* Entries supplied:
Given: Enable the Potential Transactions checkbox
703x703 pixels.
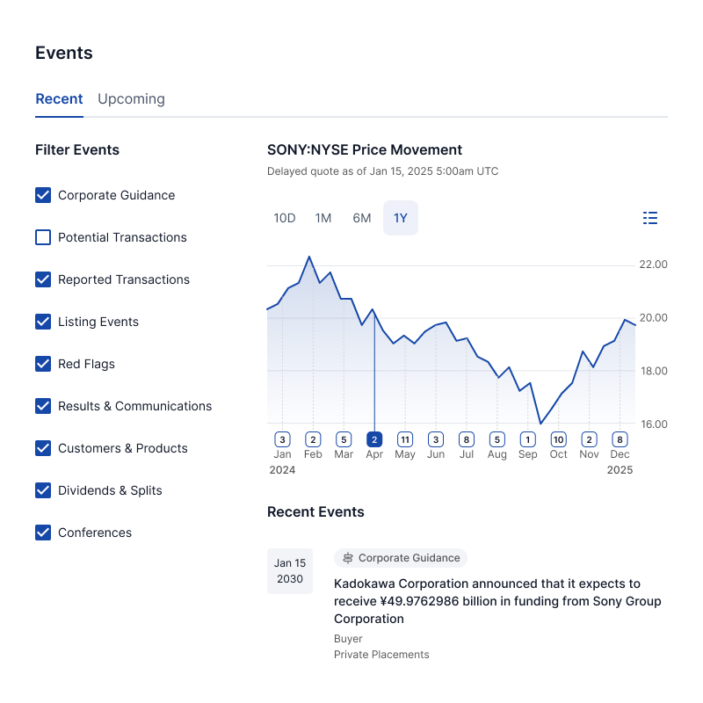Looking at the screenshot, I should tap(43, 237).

---

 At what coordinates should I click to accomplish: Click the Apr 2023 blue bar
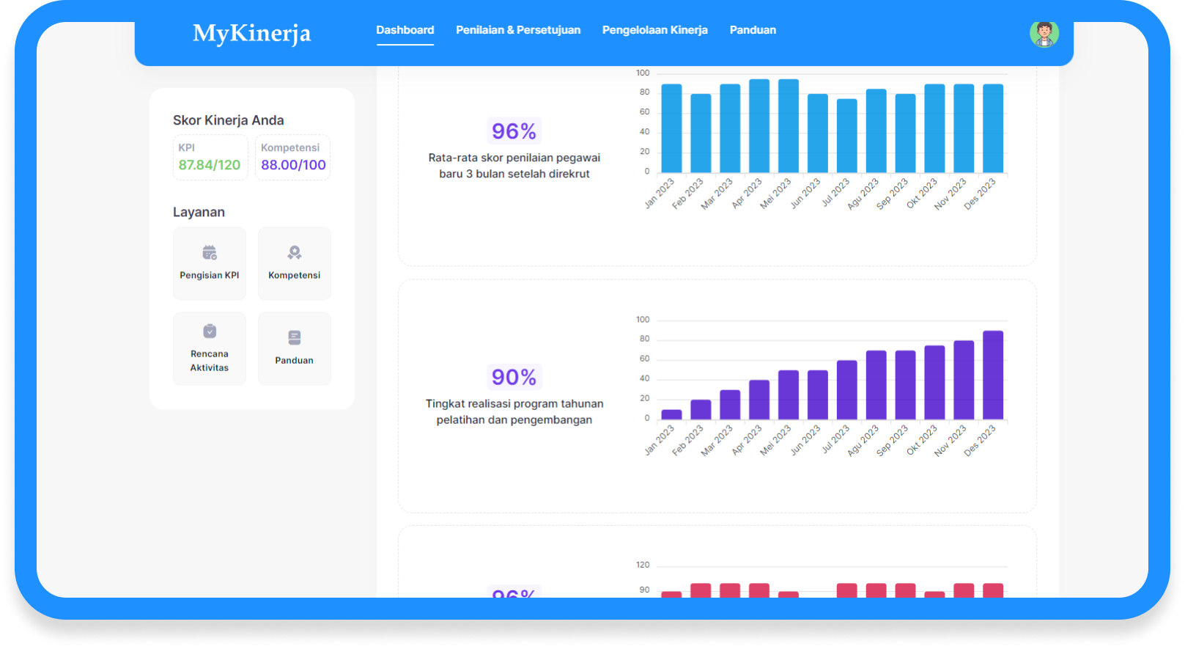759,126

==

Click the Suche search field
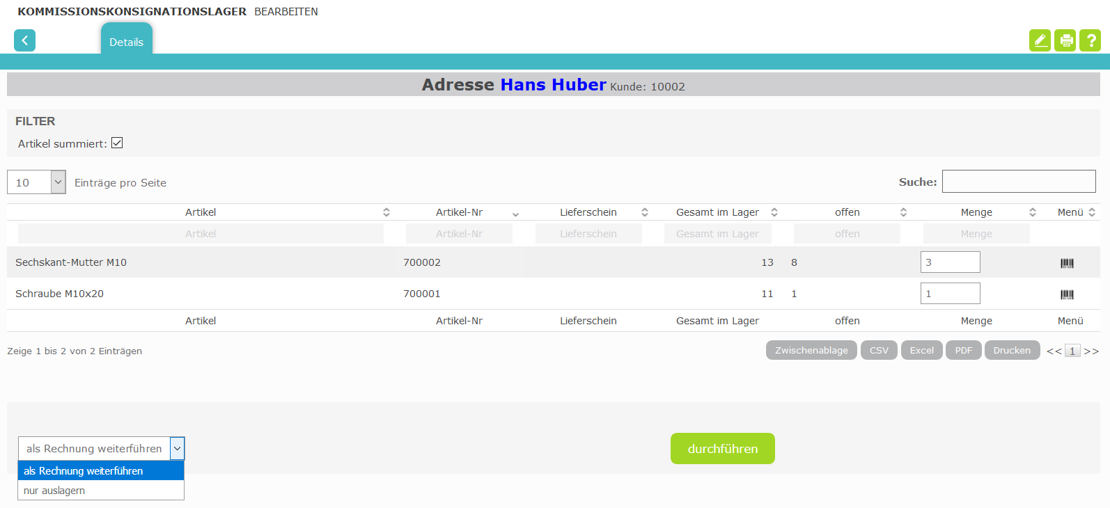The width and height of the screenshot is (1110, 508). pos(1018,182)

* Exercise requirements:
Identify each line in the items above that contains the string "Click" and copy those lines in full. Case counts.

* Correct result:
 At what coordinates should I click to accomplish: Click the Apr 2023 blue bar
Click the Suche search field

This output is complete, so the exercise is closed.